Task details: Give the lines from the beginning through the one containing "(410, 110).", inclusive, as a two-column CSV with the headers text and answer. Put each line and its answer in one row, with each value in its own quoted field and any line breaks replaced by spaces.

Data records below:

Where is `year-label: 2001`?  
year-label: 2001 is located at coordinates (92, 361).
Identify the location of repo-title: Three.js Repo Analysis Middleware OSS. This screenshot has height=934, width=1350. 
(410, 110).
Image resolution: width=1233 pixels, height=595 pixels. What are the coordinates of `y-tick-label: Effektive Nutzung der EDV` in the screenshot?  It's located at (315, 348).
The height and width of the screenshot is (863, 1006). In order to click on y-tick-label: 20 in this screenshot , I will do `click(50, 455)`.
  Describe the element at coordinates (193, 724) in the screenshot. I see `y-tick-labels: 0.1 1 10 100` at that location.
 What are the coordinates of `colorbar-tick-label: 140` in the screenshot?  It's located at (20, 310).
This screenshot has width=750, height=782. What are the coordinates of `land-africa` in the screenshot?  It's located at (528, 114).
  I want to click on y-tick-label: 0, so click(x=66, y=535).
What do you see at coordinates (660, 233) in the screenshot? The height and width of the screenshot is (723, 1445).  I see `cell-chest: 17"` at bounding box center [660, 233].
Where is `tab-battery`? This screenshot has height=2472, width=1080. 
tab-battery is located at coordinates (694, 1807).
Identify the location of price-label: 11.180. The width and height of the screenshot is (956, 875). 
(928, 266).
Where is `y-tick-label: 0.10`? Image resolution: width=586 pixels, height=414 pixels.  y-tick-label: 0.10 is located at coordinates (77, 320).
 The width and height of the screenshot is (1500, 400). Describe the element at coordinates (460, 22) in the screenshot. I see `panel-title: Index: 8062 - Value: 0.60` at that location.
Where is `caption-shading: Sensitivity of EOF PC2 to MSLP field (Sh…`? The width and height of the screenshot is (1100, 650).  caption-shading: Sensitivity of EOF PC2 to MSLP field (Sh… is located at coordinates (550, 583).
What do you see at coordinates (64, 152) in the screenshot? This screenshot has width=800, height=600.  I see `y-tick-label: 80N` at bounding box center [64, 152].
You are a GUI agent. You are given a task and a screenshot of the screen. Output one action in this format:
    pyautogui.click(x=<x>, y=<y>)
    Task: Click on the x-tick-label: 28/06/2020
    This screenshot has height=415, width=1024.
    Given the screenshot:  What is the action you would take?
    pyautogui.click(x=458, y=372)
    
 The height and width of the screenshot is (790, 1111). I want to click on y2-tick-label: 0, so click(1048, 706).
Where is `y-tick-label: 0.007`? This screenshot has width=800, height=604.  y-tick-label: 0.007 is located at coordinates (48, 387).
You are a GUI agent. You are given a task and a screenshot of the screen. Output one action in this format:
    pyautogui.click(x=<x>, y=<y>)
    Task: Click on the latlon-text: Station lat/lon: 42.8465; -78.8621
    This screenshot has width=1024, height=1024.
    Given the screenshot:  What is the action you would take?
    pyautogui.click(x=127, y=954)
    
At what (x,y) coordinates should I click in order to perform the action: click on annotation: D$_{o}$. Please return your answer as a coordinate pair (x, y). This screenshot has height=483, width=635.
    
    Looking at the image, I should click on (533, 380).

End of Data records.

Exercise solution:
text,answer
"Where is `year-label: 2001`?","year-label: 2001 is located at coordinates (92, 361)."
"Identify the location of repo-title: Three.js Repo Analysis Middleware OSS. This screenshot has height=934, width=1350.","(410, 110)."